[Records contained in a dataset]

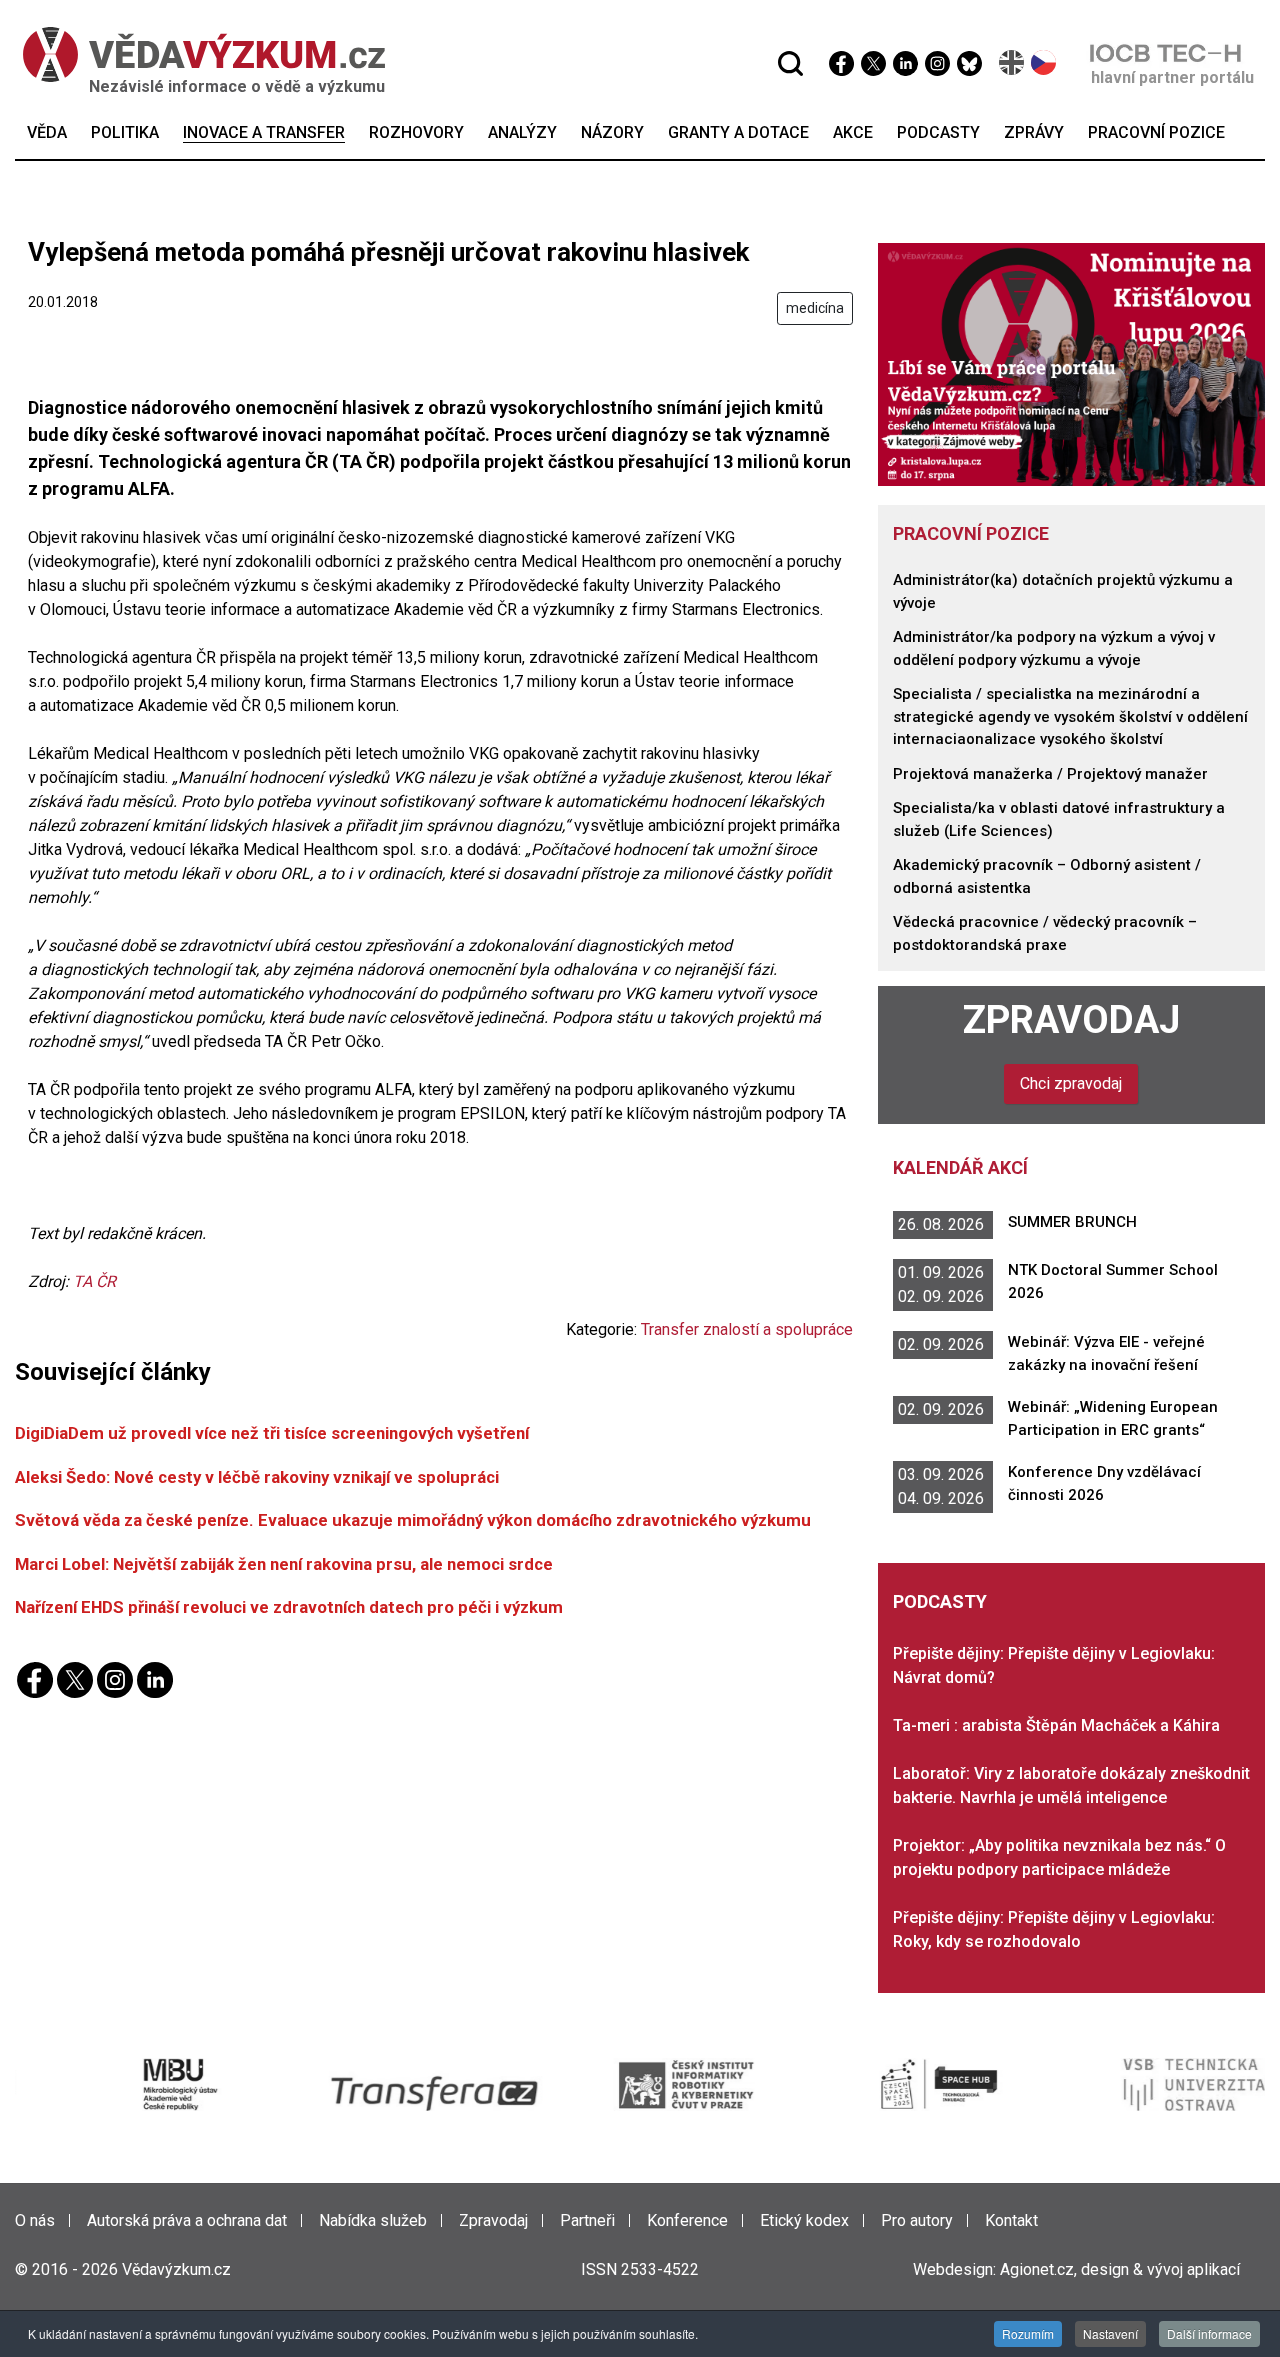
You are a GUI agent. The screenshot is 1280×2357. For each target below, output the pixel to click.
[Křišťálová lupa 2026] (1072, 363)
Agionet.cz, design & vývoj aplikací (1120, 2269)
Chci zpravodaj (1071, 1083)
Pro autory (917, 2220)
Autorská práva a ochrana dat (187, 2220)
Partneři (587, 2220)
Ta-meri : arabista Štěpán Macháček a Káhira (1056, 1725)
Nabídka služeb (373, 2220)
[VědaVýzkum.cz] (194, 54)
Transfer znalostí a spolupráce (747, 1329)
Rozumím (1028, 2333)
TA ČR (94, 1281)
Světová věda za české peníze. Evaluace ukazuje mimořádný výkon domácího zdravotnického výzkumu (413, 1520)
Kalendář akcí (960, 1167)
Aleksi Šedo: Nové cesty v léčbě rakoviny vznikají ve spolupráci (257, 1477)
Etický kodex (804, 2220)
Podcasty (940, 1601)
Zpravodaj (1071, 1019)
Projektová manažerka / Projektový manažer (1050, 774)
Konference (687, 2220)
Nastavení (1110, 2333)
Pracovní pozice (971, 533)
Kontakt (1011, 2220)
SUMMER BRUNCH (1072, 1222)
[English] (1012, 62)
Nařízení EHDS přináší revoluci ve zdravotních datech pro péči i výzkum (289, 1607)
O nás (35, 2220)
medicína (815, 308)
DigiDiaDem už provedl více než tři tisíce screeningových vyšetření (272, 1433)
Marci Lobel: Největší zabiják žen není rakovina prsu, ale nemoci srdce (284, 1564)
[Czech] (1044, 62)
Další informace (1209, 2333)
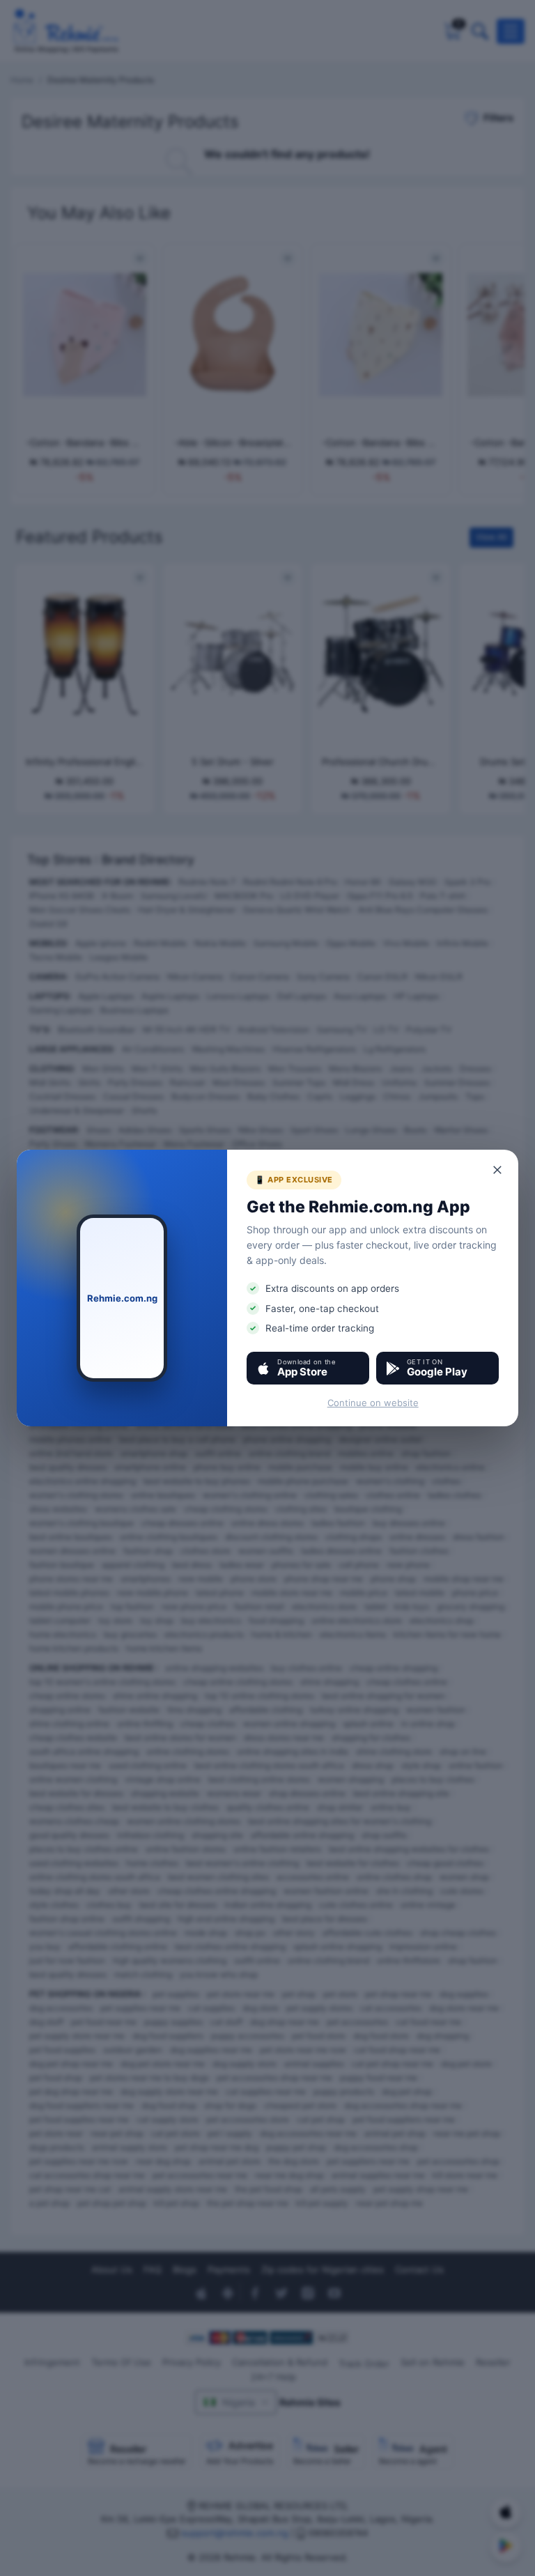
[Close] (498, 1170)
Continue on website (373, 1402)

### Description of the task
Take the line above containing "Rozumím (1028, 2333)", the line containing "SUMMER BRUNCH (1072, 1222)", and all lines in between, and copy them exactly without anything else.

### Solution to the problem
Rozumím (1028, 2333)
TA ČR (94, 1281)
Světová věda za české peníze. Evaluace ukazuje mimořádný výkon domácího zdravotnického výzkumu (413, 1520)
Kalendář akcí (960, 1167)
Aleksi Šedo: Nové cesty v léčbě rakoviny vznikají ve spolupráci (257, 1477)
Etický kodex (804, 2220)
Podcasty (940, 1601)
Zpravodaj (1071, 1019)
Projektová manažerka / Projektový manažer (1050, 774)
Konference (687, 2220)
Nastavení (1110, 2333)
Pracovní pozice (971, 533)
Kontakt (1011, 2220)
SUMMER BRUNCH (1072, 1222)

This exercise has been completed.